The quick, short answer — maybe. There is still much precedent yet to be set on this particular situation. In a recent article, Millionacres asked landlord liability experts for their advice and recommendations for investors and landlords. Here are a few takeaways for lessees and employees.
One expert reportedly told the publication as follows: “The extent of responsibility for injuries occurring on a property during a commercial lease depends upon the extent to which the owner of the property maintains control over the property, which is alleged to have been the cause of injuries suffered.”
He explained that though a property owner or landlord won’t be responsible for injuries caused solely by the tenant’s operations and activities on leased premises, the property owner may still be liable to the public where the landlord has responsibility or maintenance, inspection, or oversight under the terms of the lease.
In California, all property owners, including owners of private and government property have a legal duty to keep their premises safe. However, determining who’s at fault in a premises liability case is complex. Premises liability lawsuits require an injured individual to prove that they were harmed because of a property owner/manager’s negligence.
Joint responsibility or control over the premises does not relieve a landlord from responsibility to maintain the premises in a reasonably safe condition. Maintaining the property in safe condition in the context of COVID-19 includes ensuring that there is plexiglass and that customers/visitors are socially distanced and wearing masks. The expert continued, “if landlords don’t follow that established standard of care and someone gets hurt, the landlord could be responsible for the harm.”
Another California-based expert recommended asking or requiring to sign a COVID-19 waiver, saying that they should be upheld unless an operator commits gross negligence, for example, knowingly exposing tenants to the virus. However, as we reported in Ana Aguilar’s case, the preschool teacher at a Montessori school in Irvine who was fired after refusing to sign a form agreeing not to sue the school if she caught COVID-19 or suffered any injury from it while working there, the agreements are illegal and unfair to workers.
In 2019, the State Legislature passed AB-51, prohibiting California employers from requiring prospective and current employees to “waive any right, forum, or procedure” for a violation of the California Fair Employment and Housing Act (FEHA) or the California Labor Code. These COVID liability waivers likely would be held unenforceable by courts because of the unequal bargaining power between employers and employees, lawyers who represent employers say.

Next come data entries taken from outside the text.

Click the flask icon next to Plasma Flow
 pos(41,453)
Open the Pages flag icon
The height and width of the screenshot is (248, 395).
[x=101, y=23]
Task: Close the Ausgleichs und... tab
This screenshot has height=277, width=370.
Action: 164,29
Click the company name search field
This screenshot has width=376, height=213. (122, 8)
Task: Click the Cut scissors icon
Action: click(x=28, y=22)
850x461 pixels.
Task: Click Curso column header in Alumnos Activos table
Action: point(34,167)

A third expert stresses the importance of knowing exactly where the plaintiff alleges they were exposed to the virus. He reportedly explained, “If it was at work, in a tenant’s office space, then it is outside the property owners’ control. But if the plaintiff alleges that they were exposed in a common area, then the property owner may not easily get out of the lawsuit.”
It is the plaintiff’s responsibility to prove that the defendant’s negligence was the primary factor that caused their injuries and that the defendant acted negligently regarding use or maintenance of the property. Moreover, in this case, the plaintiff would have to show with a degree of certainty that they contracted COVID-19 from the property owner in a common area and not elsewhere. Common areas can include lobbies, elevators, elevator banks, hallways, swimming pools, laundry areas, playgrounds, exercise rooms, dog areas, and smoking areas, to name a few.
As Millionacres wrote in their article, “As a CRE landlord, you’re likely only liable for what you have direct control over. If you follow best practices and CDC guidance about cleaning, for instance, if that’s within your purview, you should be fine.” This is why the responsibility of proving negligence is on the victim. Following CDC guidelines is the standard, so if landlords don’t follow that established standard of care and someone gets hurt, the landlord could be responsible for the harm.